-------- SOURCE INFORMATION --------

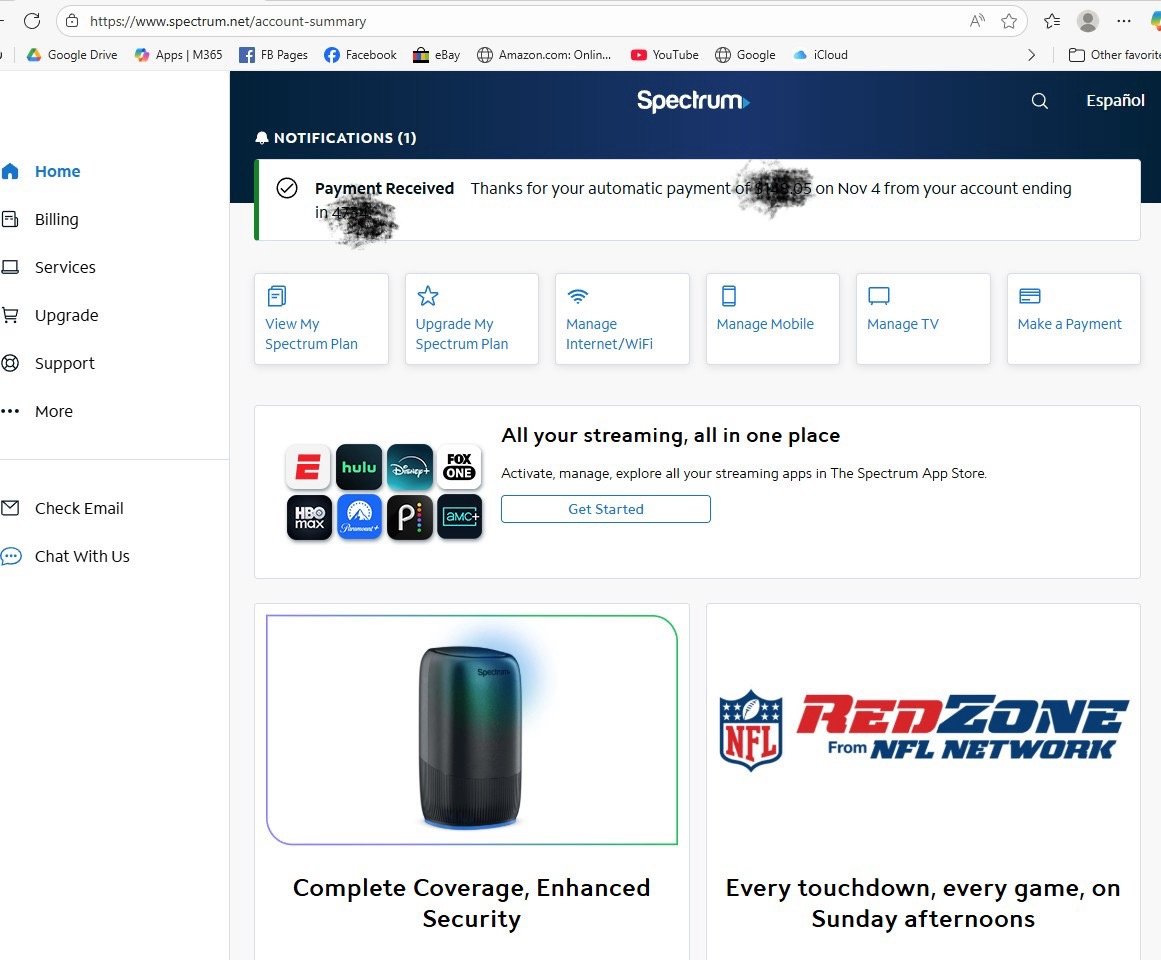
Task: Open the Disney+ app icon
Action: 409,467
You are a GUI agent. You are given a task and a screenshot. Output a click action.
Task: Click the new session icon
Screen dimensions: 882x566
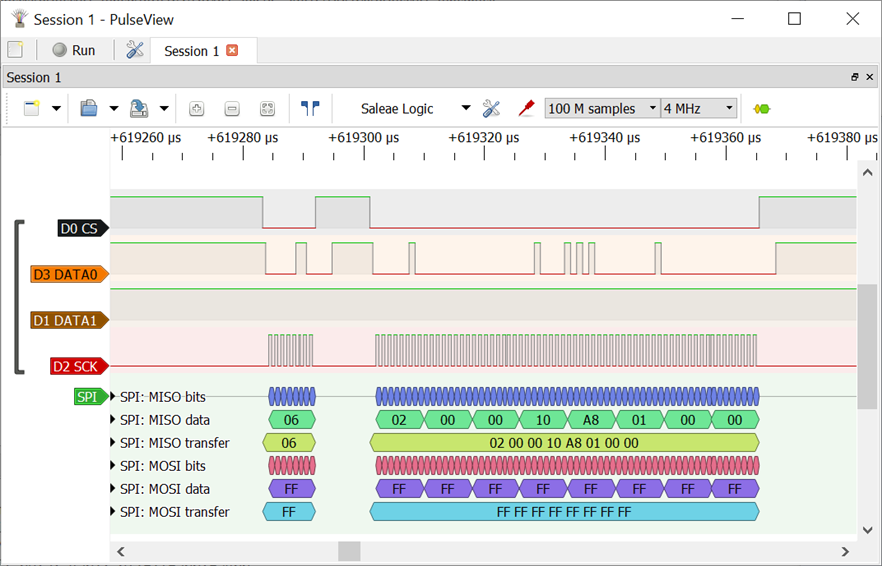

--------

Give again, word for word, the line containing "Task: Click the new session icon" and every line after it to the end of the records; leave out the pictures.

▸ **YOUR SOLUTION**:
Task: Click the new session icon
Screen dimensions: 882x566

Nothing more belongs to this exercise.